The $3 "Hello" — Cost Breakdown

Claude's first attempt to send two characters generated ~63 tool calls total. About 20 screenshots, 15 click attempts, 8 keyboard input attempts, 5 AppleScript executions, and 12 miscellaneous actions like wait and zoom.

On the $100 Max plan, usage went from 29% to 32%. That's 3%. Three percent of $100 is $3.

The second attempt, Claude started with deep links + AppleScript — having learned from round one. Core tool calls should have been 3-4, but the wrong deep link plus more click retries pushed it past 20 again.

Done efficiently: $0.30. What actually happened: $3. A 10x difference.

Part 1 calculated theoretical costs at $0.375–0.625 for an 8-iteration loop. In practice, failed attempts dominate the cost. Successful actions are cheap. Retry loops are expensive. Screenshots especially — each one feeds an image through the vision model, burning tokens. Lower resolution would have meant fewer click failures, fewer retry screenshots, and costs closer to that $0.30 target.

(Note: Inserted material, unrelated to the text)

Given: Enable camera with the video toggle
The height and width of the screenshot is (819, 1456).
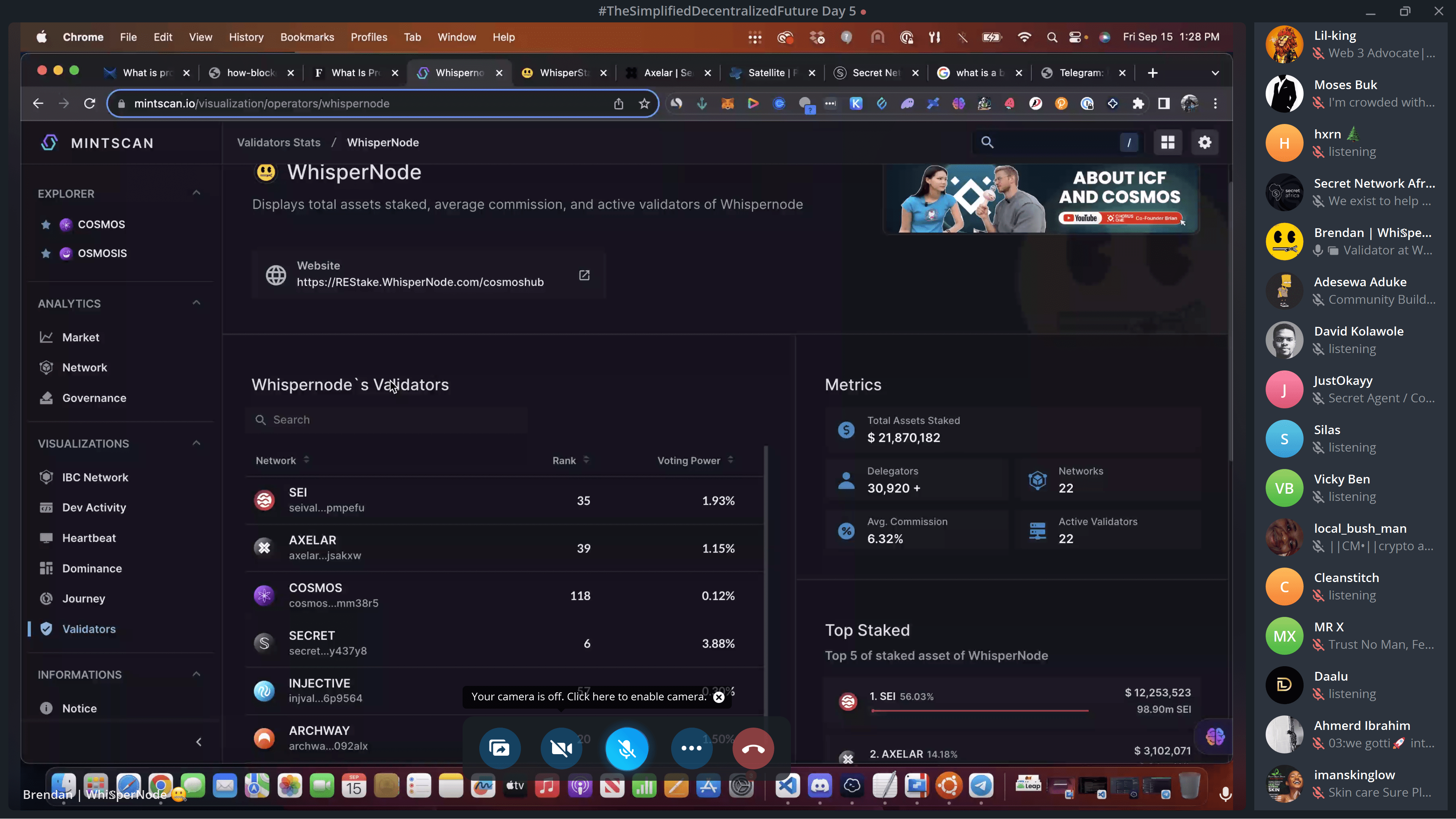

Lessons — The Gap Between Theory and Practice

The agent loop from Part 1 is theoretically correct. Screenshot, analyze, act, screenshot again. Clean and elegant.

Practice is not clean.

macOS accessibility permissions binding per-process — not in the docs. Telegram's input field being pixels from the Dock — only learned by trying. Korean keystrokes becoming "aa" — only learned by failing. Setting the recommended resolution beforehand would have prevented half the coordinate issues. All four are real-world knowledge you can't get from Anthropic's official documentation alone.

In Part 1, I wrote "Computer Use is a QA assistant, not a QA replacement." After the hands-on, I'd put it differently. Computer Use is a UI manipulation tool, but UI manipulation alone isn't enough. The real power emerges when you combine it with OS-native tools — Bash, AppleScript, deep links.

When I wrote Part 1, I imagined a world where the agent loop runs smoothly. That world isn't here yet. Coordinates drift, clicks land on the Dock, focus disappears. But what impressed me was Claude's autonomous problem-solving. I said "send hi on Telegram." That's it. When clicks failed, Claude tried different coordinates. When that failed, it zoomed in. When that failed, it pulled AppleScript from Bash. The entire debugging chain was performed by Claude alone.

And throughout, all I saw were screenshots scrolling by. Not knowing if it was working or not.